Once the summit began, the Bush administration sought to build on the unanimous UN Security Council decision to rubber-stamp its puppet interim government in Iraq as Bush called for a greater involvement of NATO in Iraq. However, his remarks revealed continuing differences as French president Jacques Chirac voiced his objections. “I do not think that it is NATO’s job to intervene in Iraq,” he said. “Moreover, I do not have the feeling that it would be either timely or necessarily well understood. I see myself with strong reservations on this initiative.”

Some of the economic conflicts over Iraq were revealed in the discussion over debt relief. Because it has no outstanding debts owed to it, the Bush regime is calling for Iraq’s estimated foreign debt of around $120 billion, owed to other governments, to be wiped out. It argues that because the debt was accrued by the Saddam Hussein dictatorship the slate should be wiped clean—an argument which was totally rejected in an earlier period when the Western powers insisted that the Bolsheviks pay the debts incurred by the czarist autocracy in full.

In the case of Iraq, the Bush regime is anxious that rather than oil revenue being used to pay France, Russia and other creditors, it should be used to finance reconstruction and other infrastructure projects, for which US firms will be given the most lucrative contracts.

The debt relief issue brought objections from Chirac, who pointed out that the US was extending far greater debt relief to Iraq than was being extended to the highly indebted and impoverished countries of Africa. They received no new concessions on debt, or on trade access from the summit.

As far as the Iraqi debt issue is concerned, a Russian official, speaking on behalf of President Putin, pointed to the underlying issues. Russia was ready to agree to the wiping out of 65 percent of the Iraqi debt in return for access for Russian businesses to Iraq. He quoted Putin as telling Bush that “our flexibility will depend on yours and the capacity of our businesses to work in Iraq.”

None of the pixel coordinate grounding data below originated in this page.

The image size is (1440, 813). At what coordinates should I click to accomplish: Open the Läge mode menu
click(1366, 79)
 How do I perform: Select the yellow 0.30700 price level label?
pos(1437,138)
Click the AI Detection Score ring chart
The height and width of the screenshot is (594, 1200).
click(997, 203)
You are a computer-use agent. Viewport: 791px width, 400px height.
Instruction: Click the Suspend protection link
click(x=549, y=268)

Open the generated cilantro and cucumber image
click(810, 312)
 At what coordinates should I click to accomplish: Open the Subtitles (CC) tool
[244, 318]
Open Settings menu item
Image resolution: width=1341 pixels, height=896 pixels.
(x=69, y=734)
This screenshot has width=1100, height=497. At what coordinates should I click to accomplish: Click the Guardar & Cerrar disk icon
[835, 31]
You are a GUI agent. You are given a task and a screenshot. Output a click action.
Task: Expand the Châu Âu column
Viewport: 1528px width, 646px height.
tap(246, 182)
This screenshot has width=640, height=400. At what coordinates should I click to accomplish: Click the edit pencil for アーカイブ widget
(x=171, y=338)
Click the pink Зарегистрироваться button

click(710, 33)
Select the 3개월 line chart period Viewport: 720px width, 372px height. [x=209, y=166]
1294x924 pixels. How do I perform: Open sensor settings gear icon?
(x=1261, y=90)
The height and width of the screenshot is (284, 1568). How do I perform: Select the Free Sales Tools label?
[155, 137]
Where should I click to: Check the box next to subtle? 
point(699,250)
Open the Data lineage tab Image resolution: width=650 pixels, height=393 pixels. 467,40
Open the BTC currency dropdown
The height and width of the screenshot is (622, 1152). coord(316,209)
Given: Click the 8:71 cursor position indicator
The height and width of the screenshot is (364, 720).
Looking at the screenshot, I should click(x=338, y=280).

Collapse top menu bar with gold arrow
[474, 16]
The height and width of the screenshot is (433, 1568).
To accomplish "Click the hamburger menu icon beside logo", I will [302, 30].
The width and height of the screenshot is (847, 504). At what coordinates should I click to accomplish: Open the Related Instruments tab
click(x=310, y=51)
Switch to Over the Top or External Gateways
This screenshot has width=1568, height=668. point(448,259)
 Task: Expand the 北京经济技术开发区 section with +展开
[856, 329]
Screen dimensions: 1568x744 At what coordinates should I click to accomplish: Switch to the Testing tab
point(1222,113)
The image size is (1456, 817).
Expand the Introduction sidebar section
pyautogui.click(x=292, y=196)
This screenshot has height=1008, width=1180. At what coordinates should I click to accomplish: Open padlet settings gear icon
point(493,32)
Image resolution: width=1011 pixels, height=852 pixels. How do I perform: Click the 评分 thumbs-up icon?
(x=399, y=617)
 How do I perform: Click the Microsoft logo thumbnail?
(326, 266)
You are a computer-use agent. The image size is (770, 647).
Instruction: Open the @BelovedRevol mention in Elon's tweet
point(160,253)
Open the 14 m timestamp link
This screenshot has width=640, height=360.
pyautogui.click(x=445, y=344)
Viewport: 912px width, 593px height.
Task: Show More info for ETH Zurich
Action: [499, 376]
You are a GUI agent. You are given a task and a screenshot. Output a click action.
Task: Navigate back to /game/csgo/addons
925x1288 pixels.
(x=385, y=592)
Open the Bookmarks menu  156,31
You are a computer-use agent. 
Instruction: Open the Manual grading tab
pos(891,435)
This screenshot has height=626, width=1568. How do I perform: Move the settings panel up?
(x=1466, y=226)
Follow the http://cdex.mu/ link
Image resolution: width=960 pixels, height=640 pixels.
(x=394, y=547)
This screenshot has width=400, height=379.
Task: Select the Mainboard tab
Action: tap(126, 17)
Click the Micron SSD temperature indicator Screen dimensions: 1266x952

When it came to the world economy, discussion followed the script agreed on at the finance ministers’ meeting held in May. That meeting noted that recovery in the global economy is “proceeding rapidly”, hailed the development of more flexible labour, product and capital markets, and reaffirmed a commitment to “early progress on and early conclusion of the Doha round” of trade discussions in the World Trade Organisation without making any specific commitments.

There was one disagreement, however. The US briefing singled out growth rates in the eurozone as lagging behind the rest of the G8 and the “emerging markets”. This brought a reply from Chirac that US deficits could endanger world growth. Chirac said that he and some other leaders were concerned about the “possible consequences of the large US budget and trade deficit for the future and notably on interest rate developments”.

There is plenty to be worried about. Following the summit, the latest US figures showed that the monthly trade deficit had blown out to an all-time record of $48 billion, well above what had been expected. The trade figures are only the sharpest expression of the historically unprecedented imbalances in the world economy as growth is sustained by rising US indebtedness, financed by massive purchases of American financial assets by the Asian central banks.

But these issues were passed over at the summit. Instead there was a display of unity, as the heads of government zipped about the island on hi-tech golf buggies, Bush posed with German Chancellor Gerhard Schroeder, and Bush and Chirac exchanged pleasantries over the qualities of American cuisine, with special praise for a cheeseburger.

There seems to be a law of inverse proportionality operating at the G8 summits: the more serious the issues confronting the world economy, the less they are able to be even discussed, let alone be tackled through the development of co-ordinated policies. This is a product of two processes: the vast movements of finance capital which are increasingly beyond the control of any government or group of governments on the one hand, and the sharp antagonisms among the major capitalist powers on the other.